Please copy the lines below word for word, starting with the line that has "You are a GUI" and stopping after the line that has "[x=226, y=132]". Leave the pictures out of your copy.

**Dataset**
## START

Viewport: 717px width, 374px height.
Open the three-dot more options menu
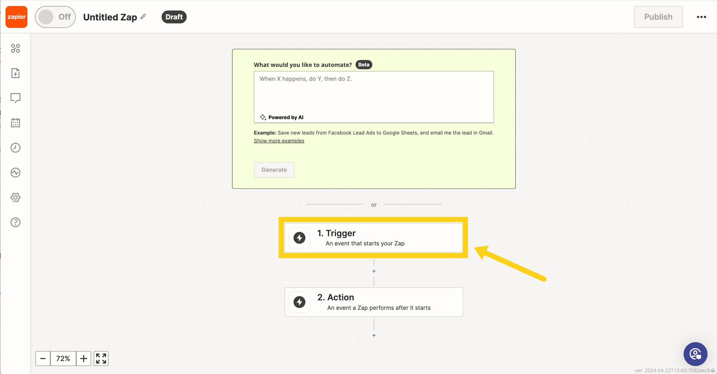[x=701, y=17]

## END
## START

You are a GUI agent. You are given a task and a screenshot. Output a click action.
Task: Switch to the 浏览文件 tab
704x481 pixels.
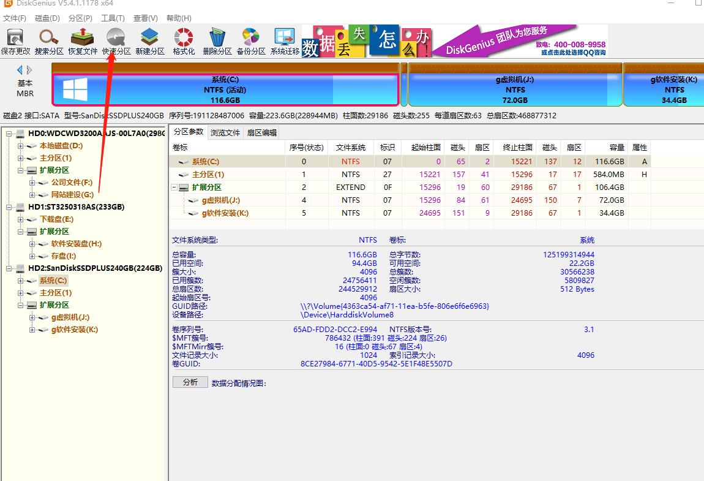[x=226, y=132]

## END
## START

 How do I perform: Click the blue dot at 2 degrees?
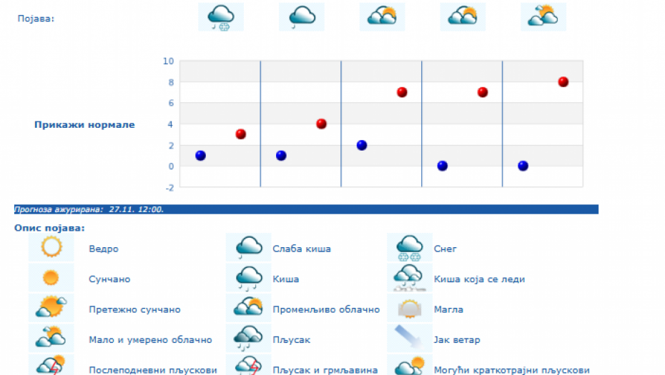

## END

**Solved exercise**
You are a GUI agent. You are given a task and a screenshot. Output a click action.
Task: Switch to the 浏览文件 tab
704x481 pixels.
[x=226, y=132]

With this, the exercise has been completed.